Below is the excerpt from the standard:

“The purpose of this Standard is to provide requirements and guidelines for the design and installation of a data center or computer room. It is intended for use by designers who need a comprehensive understanding of the data center design including the facility planning, the cabling system, and the network design. The standard will enable the data center design to be considered early in the building development process, contributing to the architectural considerations, by providing information that cuts across the multidisciplinary design efforts; promoting cooperation in the design and construction phases. Adequate planning during building construction or renovation is significantly less expensive and less disruptive than after the facility is operational. Data centers in particular can benefit from infrastructure that is planned in advance to support growth and changes in the computer systems that the data centers are designed to support.”1

The data center standard takes into consideration that multiple utilities, such as electrical systems, HVAC, fire detection and suppression and security must co-exist and work in tandem with the communications infrastructure within the in the facility/room. These utilities plus the decentralization of the mainframe based services to a more distributed server based approach have created new challenges for data center design and implementation.  By providing both design requirements and in depth informational annexes the standard defines many “best practices” associated with the building of a modern day data center.

General design elements identified in the standard for consideration that could apply to the majority of data centers would include:

.                      • Standards based open systems

.                      • High performance and high bandwidth with growth factors incorporated

.                      • Support for 10G or higher speed technologies

.                      • Support for storage devices (i.e. Fibre channel, SCSI or NAS)

.                      • Support for convergence with growth factors incorporated

.                      • High quality, reliability and scalability

.                      • Redundancy

.                      • High capacity and density

.                      • Flexibility and expandability with easy access for moves, adds and changes

The TIA/EIA-942 standard defines new terms, addresses media selection, physical environment, and equipment placement.

These new terms are a major component of the TIA/EIA-942. This diagram shows the relationship between the various defined elements and how they are configured to create the total system.

1 TIA - 942 A star cabling topology is recommended. The standard recognizes multiple media but recommends the highest capacity cabling media be used for new installations.

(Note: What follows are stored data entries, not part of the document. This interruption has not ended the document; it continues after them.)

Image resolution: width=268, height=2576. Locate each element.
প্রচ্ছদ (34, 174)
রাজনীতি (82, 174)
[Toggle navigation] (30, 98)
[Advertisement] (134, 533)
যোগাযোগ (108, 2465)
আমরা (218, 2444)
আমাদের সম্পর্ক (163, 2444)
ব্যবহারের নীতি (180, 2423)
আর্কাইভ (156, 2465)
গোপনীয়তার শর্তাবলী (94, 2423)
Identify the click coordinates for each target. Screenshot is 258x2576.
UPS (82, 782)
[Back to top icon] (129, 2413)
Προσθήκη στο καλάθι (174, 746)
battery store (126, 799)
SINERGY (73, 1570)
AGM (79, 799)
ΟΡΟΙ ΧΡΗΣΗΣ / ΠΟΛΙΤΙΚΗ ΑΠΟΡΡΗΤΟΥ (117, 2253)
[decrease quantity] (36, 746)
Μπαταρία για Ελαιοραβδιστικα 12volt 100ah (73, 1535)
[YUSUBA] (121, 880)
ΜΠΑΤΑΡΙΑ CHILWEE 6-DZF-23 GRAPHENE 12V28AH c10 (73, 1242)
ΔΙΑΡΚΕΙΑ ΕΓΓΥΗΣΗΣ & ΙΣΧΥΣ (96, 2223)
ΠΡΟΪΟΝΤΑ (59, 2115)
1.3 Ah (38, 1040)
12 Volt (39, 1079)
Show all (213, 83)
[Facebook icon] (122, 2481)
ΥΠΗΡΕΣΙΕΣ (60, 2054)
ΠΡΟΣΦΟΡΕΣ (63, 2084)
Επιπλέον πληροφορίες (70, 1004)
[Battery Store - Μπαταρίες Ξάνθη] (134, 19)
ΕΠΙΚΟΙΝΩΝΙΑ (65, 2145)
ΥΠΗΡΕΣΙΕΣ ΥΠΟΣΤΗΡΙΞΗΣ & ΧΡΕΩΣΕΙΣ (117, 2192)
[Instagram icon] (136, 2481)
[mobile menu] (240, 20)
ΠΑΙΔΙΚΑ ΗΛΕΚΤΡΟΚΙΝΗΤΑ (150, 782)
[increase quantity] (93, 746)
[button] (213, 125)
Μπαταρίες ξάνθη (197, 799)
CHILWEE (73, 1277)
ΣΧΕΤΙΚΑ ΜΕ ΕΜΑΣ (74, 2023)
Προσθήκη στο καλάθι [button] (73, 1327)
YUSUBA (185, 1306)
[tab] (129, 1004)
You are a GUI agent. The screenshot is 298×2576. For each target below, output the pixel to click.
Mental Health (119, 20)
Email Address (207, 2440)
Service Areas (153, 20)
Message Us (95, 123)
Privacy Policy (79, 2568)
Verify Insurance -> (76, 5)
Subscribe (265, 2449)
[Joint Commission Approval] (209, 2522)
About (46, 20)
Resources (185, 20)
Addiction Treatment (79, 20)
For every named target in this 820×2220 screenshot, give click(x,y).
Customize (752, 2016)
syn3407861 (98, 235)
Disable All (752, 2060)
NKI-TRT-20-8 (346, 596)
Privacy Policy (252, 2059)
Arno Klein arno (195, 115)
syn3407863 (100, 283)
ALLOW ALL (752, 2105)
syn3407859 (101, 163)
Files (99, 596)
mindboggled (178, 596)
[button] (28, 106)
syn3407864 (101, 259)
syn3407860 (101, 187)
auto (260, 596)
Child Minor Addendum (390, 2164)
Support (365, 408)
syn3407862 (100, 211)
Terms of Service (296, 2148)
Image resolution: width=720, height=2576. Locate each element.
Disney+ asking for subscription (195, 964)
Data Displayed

Horizontal Cabling Recognized Media

-100-ohm twisted-pair cable (ANSI/TIA/EIA-568-B.2), Category 6 recommended (ANSI/TIA/EIA-568-B.2-1)

-Multimode optical fiber 62.5/125 or 50/125 micron (ANSI/TIA/EIA-568-B.3) 50/125 micron 850 nm laser optimized multimode fiber is recommended (ANSI/TIA/EIA-568-B.3-1)

-Singlemode optical fiber (ANSI/TIA/EIA-568-B.3)

-Recognized coaxial media are 75-ohm (734 and 735 type), coaxial cable (Telcordia GR-139-CORE), and coaxial connector (ANSI T1.404)

In summary, the TIA/EIA-942 Standard specifies data center planning and design procedures. Establishes and provides guidelines and recommendations for data centers implementation and embraces much more than telecommunications infrastructure.  Over 50% of the TIA/EIA-942 Standard handles building construction specifications (power, pathways, fire protection, doors, walls treatment, among others).

Equally important the standard also considers and draws on other TIA/EIA standards - ‘568-B, ‘569-B, ‘606-A and ‘607 for the cabling, pathways and spaces, administration and earthing design, installations and other procedures.

One important Annex to note is the reference to the four tiers for data center redundancy. This Tier system developed by the Uptime Institute is quickly becoming and important benchmarking tool for designers and end users.